The world has moved on. Resources are constrained. Water is scarce.
Energy is costly. Climate risk is real. Boulding called this the spaceman economy, where success is measured by efficiency, productivity and the ability to separate economic growth from resource consumption.
Here lies the uncomfortable truth. Botswana is still budgeting as if it lives in the cowboy economy. Budget 26 is the moment for the Second Republic to acknowledge that the economic model itself must change.
Last year’s budget named many of the right problems. Unemployment. Gender violence.
Digitisation. Infrastructure. But it defined none of the outcomes.
Twelve months later, basic questions remain unanswered.
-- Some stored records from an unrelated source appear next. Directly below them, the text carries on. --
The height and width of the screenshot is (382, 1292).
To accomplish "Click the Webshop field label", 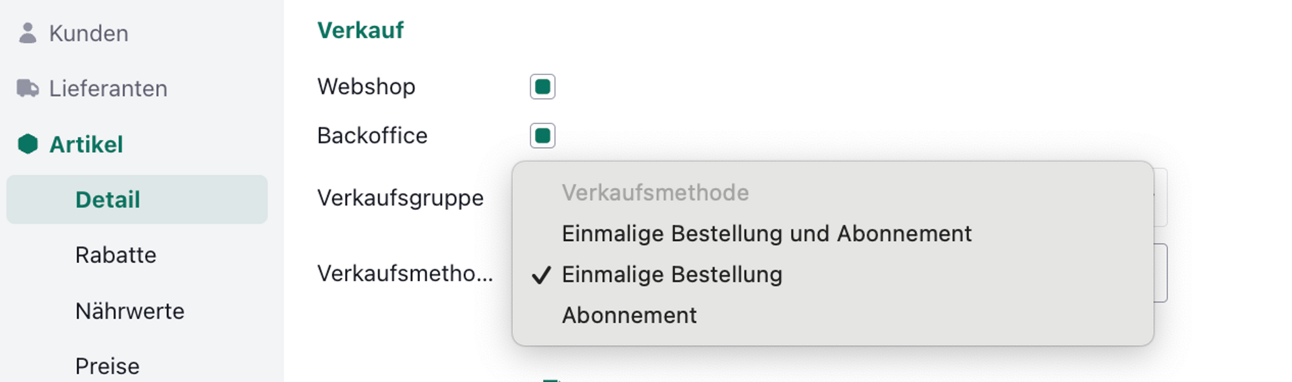I will (366, 87).
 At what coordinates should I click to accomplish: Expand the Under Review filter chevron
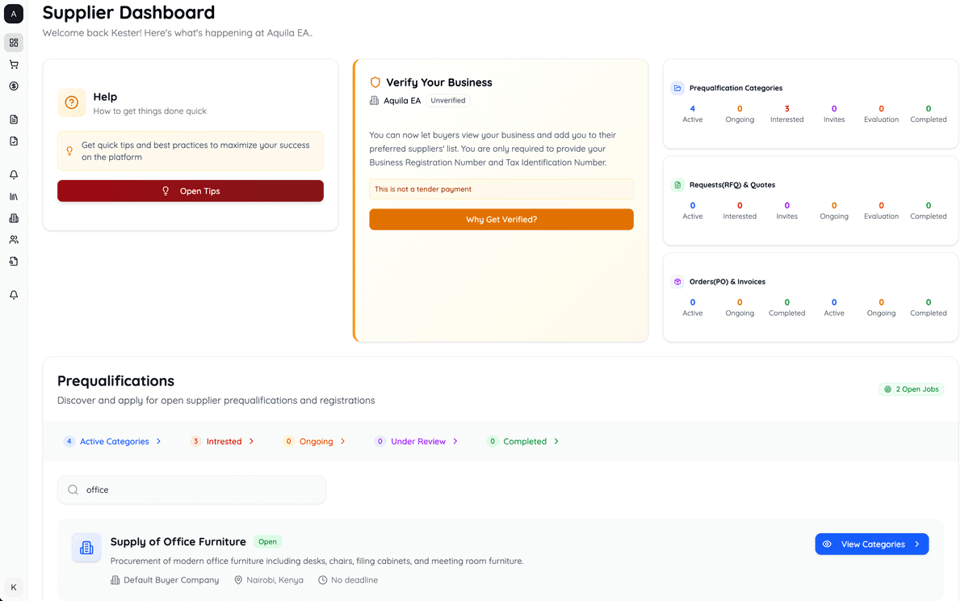coord(455,441)
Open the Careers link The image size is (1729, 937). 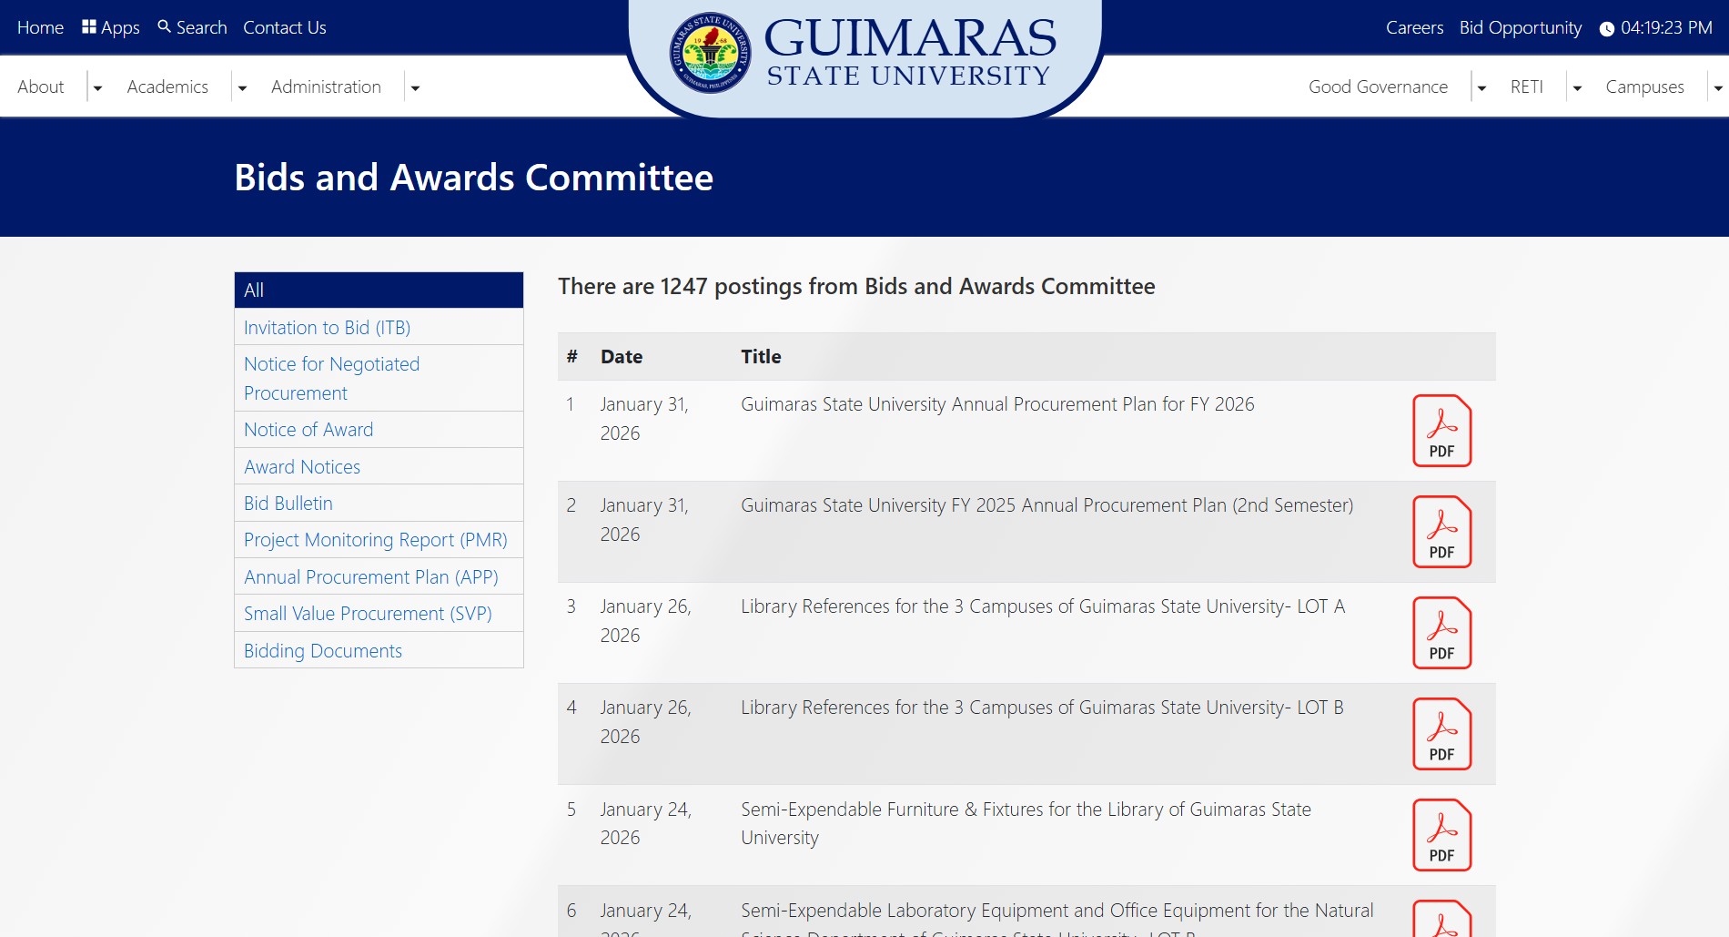click(x=1414, y=27)
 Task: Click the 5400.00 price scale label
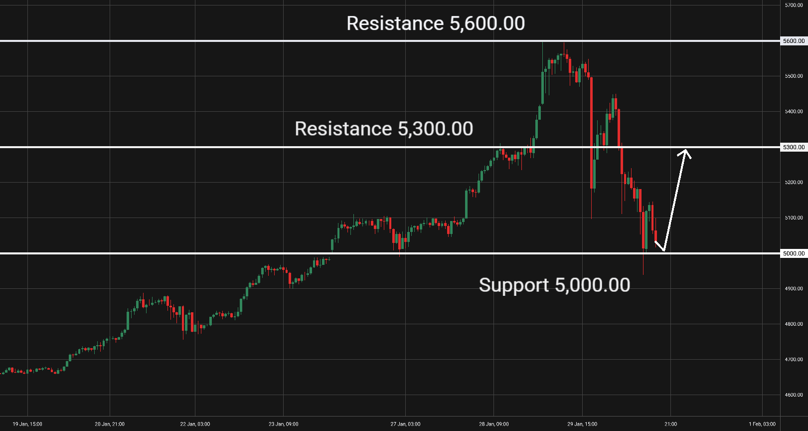click(x=794, y=112)
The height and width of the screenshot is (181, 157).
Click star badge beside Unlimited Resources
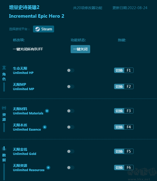pos(48,168)
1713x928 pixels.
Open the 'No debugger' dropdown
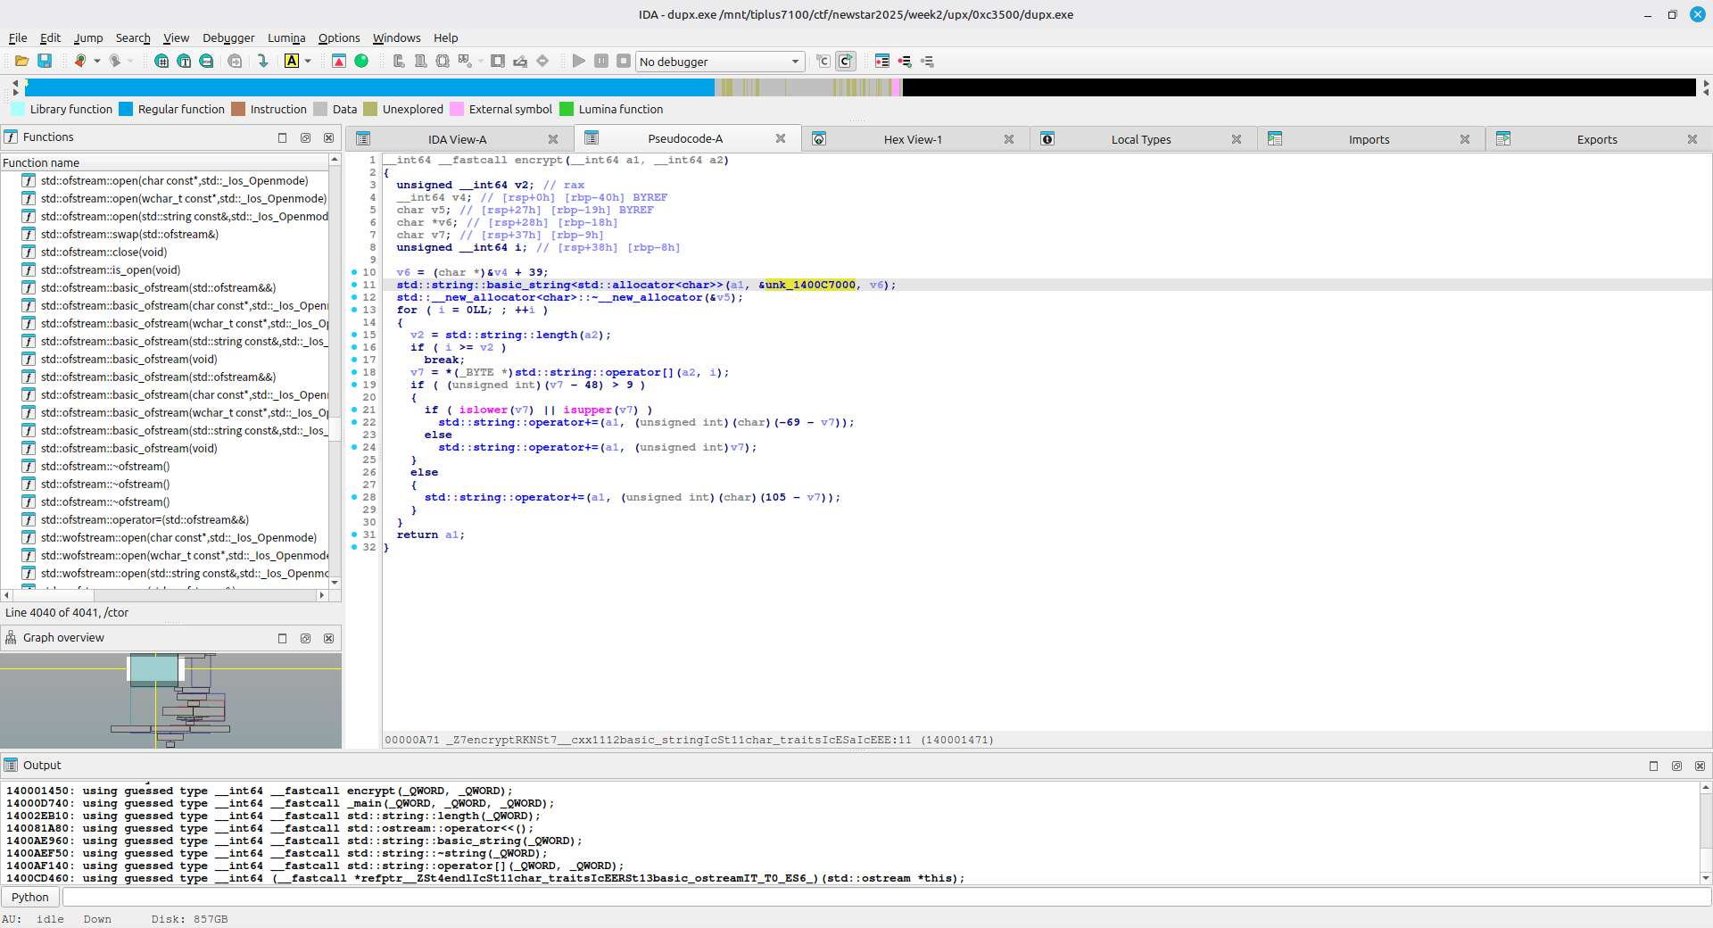click(x=719, y=62)
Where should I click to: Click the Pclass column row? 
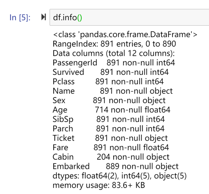coord(108,82)
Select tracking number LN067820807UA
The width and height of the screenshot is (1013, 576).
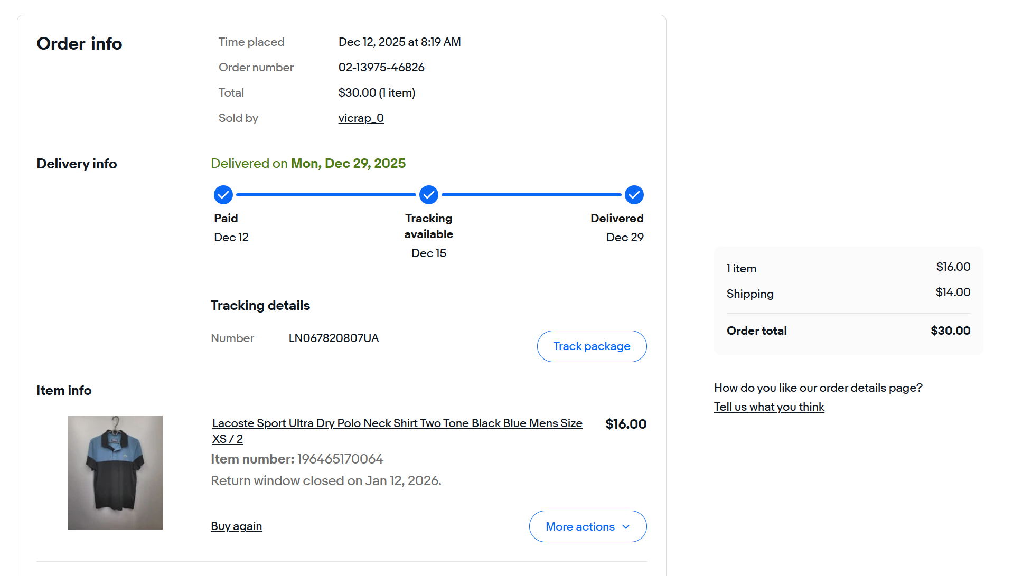(334, 338)
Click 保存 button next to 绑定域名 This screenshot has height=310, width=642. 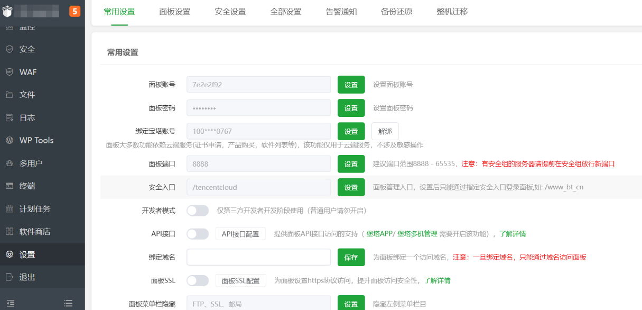(x=351, y=258)
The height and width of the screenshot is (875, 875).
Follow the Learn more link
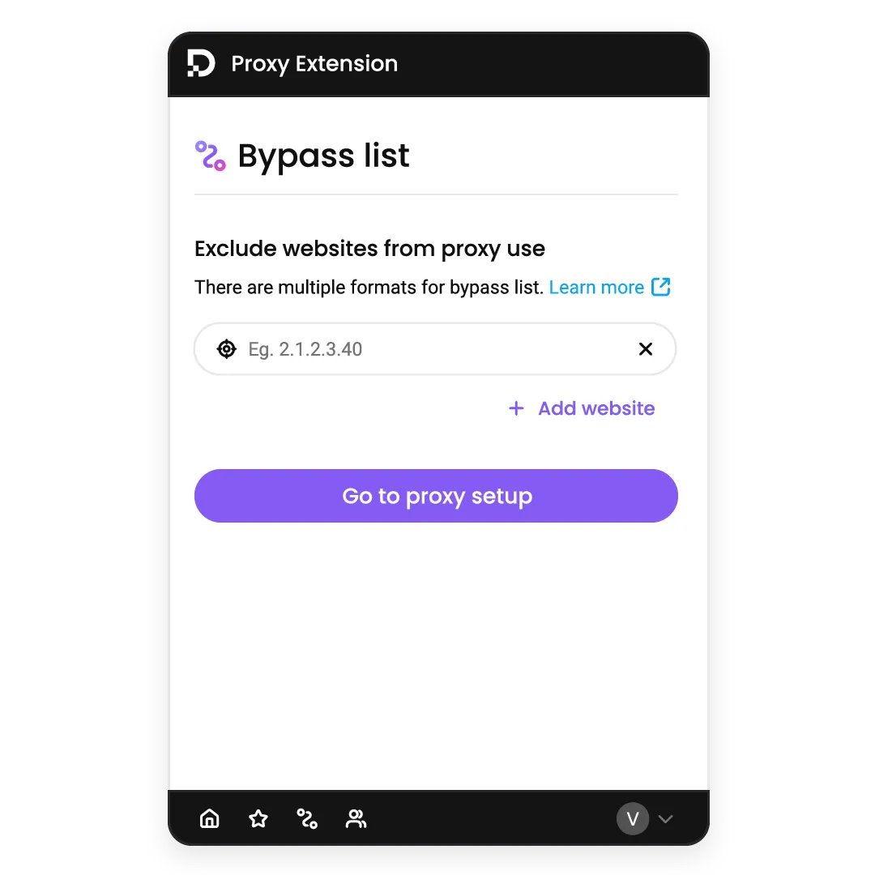click(x=596, y=288)

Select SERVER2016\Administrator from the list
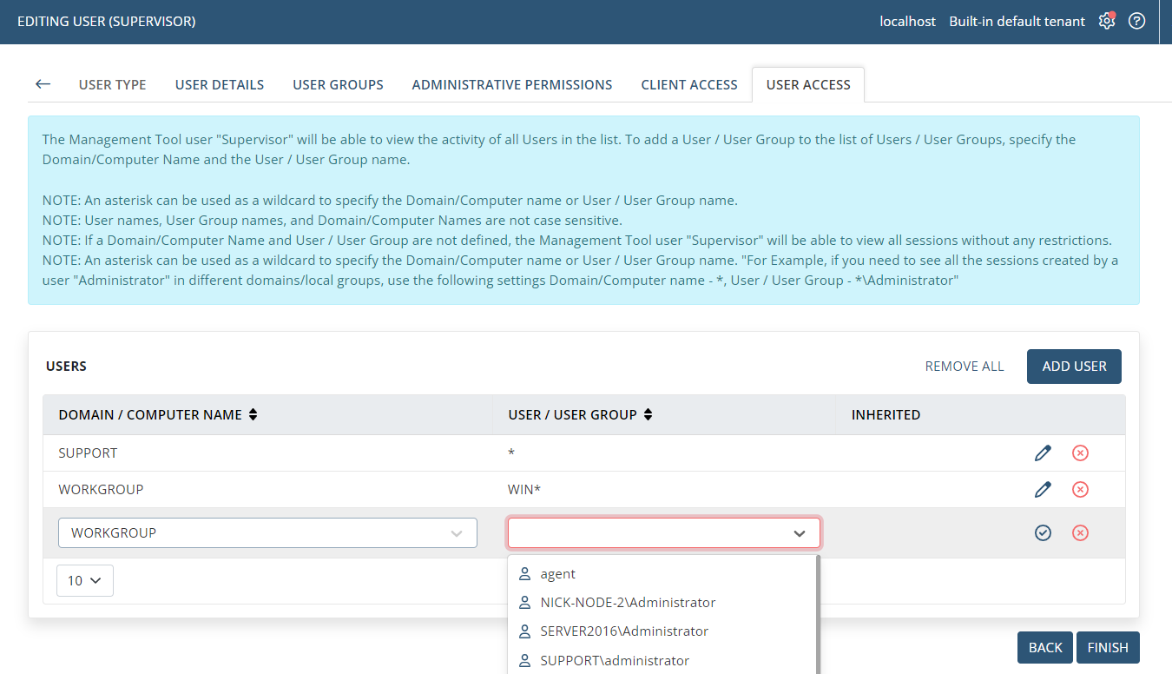tap(624, 631)
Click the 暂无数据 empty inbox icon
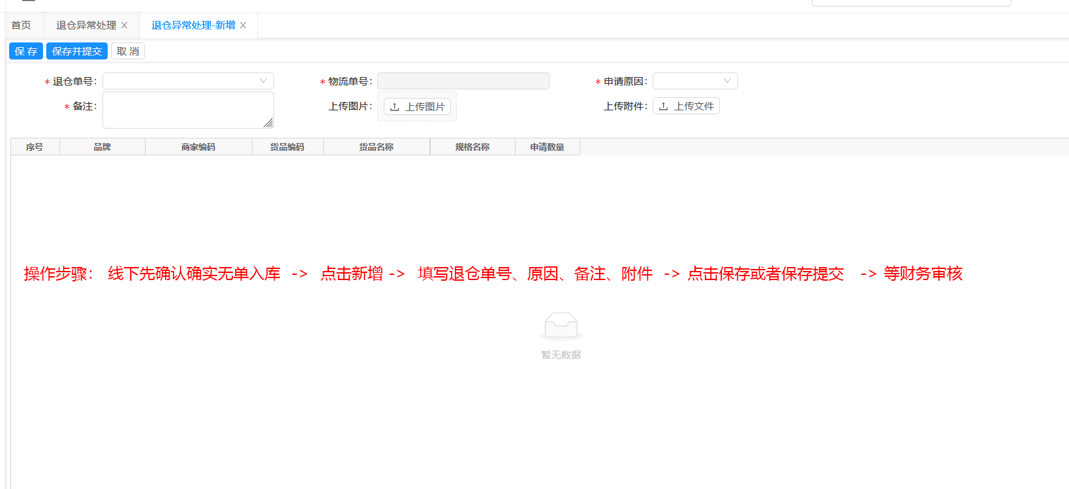The image size is (1069, 489). pyautogui.click(x=561, y=325)
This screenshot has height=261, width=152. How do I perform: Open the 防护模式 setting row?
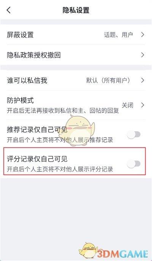point(76,105)
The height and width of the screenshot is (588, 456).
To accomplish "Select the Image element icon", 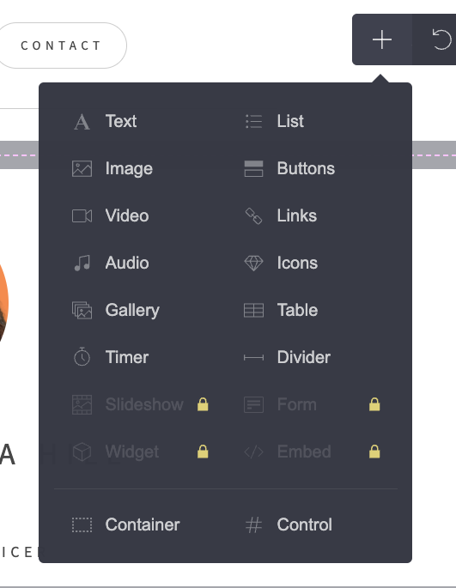I will click(82, 169).
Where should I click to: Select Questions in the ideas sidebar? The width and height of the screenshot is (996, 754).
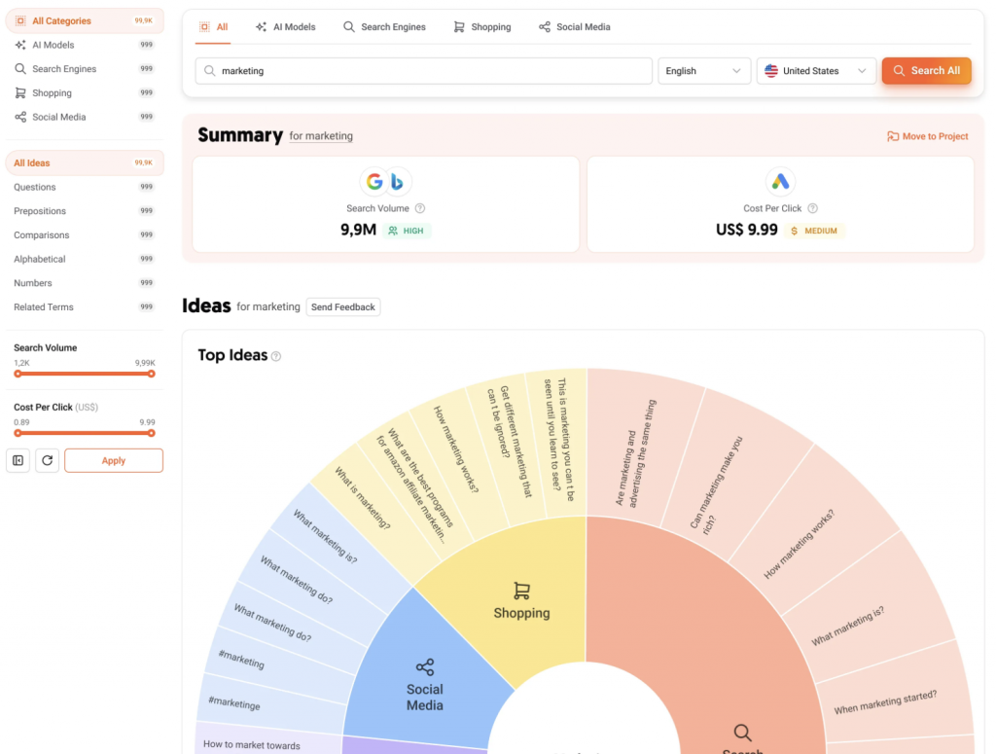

Did unemployment fall. Did gender violence decline.
Did digitisation improve services. Did energy and water use become more productive. A budget that measures spending rather than results cannot answer these questions.
Budget 26 must mainstream a concept rarely heard in budget speeches. Decoupling. Decoupling means an economy grows without proportional increases in energy use, water use, transport volumes, imports or government size.
It shifts focus from how much is produced to how efficiently it is produced. It is not megawatts generated but energy consumed per unit of GDP. It is not litres of water used but water used per pula of GDP.
It is not kilometres of road built but how efficiently goods and people move. It is not the size of government but the value generated per civil servant.